Munich Re and Chubb have warned that the rapid advancement of agentic AI is set to significantly increase the frequency of cyber attacks, even if their severity remains relatively stable in the near term. The insurers highlighted that AI-driven automation is enabling threat actors to launch more attacks at scale, accelerating the pace at which organizations must respond to evolving cyber risks.
The findings indicate that insured cyber losses continue to be concentrated across four primary categories: ransomware, data breaches, business email compromise (BEC), and distributed denial-of-service (DDoS) attacks. These threats are now pervasive across industries, with governments, manufacturing, and technology sectors facing the highest levels of exposure in 2025.
Ransomware remains a dominant concern, with financial losses largely driven by business interruption rather than ransom payments alone. Attackers are increasingly leveraging AI to automate reconnaissance, identify vulnerabilities, and infiltrate supply chains with greater efficiency.
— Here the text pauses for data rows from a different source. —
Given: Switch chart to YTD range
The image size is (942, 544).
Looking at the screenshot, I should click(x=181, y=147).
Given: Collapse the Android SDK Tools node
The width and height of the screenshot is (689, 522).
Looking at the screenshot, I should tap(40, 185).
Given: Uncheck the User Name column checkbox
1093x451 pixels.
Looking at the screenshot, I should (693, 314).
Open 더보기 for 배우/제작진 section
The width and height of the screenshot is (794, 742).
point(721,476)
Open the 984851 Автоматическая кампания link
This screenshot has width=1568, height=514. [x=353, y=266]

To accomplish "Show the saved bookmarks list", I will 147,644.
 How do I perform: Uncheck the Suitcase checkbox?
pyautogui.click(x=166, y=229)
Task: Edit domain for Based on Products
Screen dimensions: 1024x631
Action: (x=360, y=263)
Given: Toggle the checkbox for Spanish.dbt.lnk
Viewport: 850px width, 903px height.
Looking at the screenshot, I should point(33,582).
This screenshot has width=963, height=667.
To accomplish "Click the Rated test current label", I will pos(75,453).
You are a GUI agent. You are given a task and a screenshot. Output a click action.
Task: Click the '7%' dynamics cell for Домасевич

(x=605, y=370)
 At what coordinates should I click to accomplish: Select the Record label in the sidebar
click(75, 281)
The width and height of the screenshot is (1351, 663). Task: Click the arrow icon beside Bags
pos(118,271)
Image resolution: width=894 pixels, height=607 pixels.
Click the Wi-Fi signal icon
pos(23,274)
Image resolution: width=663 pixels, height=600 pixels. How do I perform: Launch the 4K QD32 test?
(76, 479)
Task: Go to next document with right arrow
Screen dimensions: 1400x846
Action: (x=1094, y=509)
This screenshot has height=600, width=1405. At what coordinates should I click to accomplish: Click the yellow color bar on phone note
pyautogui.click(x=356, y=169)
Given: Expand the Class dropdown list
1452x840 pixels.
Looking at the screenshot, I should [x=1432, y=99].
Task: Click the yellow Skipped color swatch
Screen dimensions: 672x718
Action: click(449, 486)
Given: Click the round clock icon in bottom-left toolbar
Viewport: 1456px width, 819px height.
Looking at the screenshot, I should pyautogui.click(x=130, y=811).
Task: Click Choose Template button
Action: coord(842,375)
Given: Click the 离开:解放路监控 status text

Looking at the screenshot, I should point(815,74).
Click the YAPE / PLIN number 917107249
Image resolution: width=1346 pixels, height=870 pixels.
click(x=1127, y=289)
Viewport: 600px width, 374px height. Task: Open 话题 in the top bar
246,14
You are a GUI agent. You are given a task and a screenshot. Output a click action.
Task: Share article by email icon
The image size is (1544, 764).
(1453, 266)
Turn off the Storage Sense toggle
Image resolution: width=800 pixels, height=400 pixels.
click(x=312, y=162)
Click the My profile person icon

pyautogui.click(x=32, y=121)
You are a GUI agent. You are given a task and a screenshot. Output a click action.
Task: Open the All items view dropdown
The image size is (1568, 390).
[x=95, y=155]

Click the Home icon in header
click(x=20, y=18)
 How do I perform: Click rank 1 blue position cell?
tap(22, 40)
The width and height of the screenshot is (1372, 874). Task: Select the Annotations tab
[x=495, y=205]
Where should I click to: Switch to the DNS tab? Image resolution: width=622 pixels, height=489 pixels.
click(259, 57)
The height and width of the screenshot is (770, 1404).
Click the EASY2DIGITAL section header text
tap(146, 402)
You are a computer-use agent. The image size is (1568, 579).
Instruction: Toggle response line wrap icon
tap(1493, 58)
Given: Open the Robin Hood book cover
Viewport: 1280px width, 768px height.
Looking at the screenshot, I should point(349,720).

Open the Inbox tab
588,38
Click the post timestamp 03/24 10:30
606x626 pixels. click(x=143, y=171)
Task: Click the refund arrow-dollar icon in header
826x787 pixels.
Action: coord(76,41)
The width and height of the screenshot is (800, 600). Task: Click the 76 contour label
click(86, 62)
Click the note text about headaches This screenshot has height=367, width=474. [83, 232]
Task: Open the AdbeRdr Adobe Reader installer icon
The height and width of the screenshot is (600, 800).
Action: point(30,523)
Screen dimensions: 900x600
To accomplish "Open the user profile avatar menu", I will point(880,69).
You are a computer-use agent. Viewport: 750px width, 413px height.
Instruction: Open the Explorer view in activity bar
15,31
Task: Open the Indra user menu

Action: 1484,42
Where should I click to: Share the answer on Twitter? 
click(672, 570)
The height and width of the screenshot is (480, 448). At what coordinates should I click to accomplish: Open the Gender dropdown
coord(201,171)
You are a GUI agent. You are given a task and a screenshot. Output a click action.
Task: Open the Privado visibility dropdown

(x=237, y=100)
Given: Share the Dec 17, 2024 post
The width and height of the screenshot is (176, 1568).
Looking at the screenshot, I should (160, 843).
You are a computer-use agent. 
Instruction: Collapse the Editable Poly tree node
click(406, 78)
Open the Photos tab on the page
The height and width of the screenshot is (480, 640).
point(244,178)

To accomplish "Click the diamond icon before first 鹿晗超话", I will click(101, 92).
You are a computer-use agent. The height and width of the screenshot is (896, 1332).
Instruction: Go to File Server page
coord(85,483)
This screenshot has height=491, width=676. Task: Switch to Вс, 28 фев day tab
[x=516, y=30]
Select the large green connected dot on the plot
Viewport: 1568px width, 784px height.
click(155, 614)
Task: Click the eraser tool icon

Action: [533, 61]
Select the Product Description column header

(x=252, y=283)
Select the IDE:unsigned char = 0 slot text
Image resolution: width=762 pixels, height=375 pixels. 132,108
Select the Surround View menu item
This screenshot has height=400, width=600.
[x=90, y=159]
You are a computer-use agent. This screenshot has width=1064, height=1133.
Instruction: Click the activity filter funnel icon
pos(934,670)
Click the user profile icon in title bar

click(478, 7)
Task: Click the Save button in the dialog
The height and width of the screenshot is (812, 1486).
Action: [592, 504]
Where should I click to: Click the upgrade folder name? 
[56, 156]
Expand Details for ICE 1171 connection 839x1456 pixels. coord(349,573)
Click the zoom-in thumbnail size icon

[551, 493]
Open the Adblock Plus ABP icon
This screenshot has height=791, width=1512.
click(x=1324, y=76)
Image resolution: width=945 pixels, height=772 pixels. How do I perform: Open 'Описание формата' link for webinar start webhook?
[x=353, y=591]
In many cases, ransomware campaigns are no longer limited to encrypting data but are evolving into multi-layered attacks that combine encryption with data theft. There is also a growing trend toward pure data exfiltration, where attackers bypass encryption entirely and focus on stealing sensitive information for extortion.
Munich Re emphasized that the next phase of cyber risk will be shaped by a combination of geopolitical tensions, supply chain dependencies, increasingly sophisticated cybercrime networks, and the rise of both agentic and physical AI systems. These factors are expected to expand the threat landscape and introduce new forms of systemic risk.
From an insurance perspective, the impact of these threats extends across multiple coverage areas. First-party losses may include system failures, business interruption, incident response costs, data restoration, and cyber extortion. At the same time, third-party risks are growing, with potential claims arising from privacy violations, wrongful data collection, media liability, and technology errors and omissions.
The insurers also highlighted the expanding capabilities of AI in enabling cybercrime. Threat actors can now generate highly convincing deepfakes, create realistic spoofed domains and websites, and execute personalized phishing and social engineering campaigns at scale. These advancements are significantly increasing the effectiveness of attacks while expanding the overall attack surface.
Chubb noted that the use of agentic and autonomous AI allows attackers to compromise multiple systems within minutes, drastically reducing the window for human-led detection and response. This shift is forcing organizations to adopt faster, more automated security measures to keep pace with machine-driven threats.
While AI continues to deliver benefits in cybersecurity through improved detection and remediation tools, Munich Re and Chubb caution that adversarial use of the technology is evolving just as rapidly. As a result, businesses must prepare for a future where cyber attacks are more frequent, faster, and increasingly difficult to contain.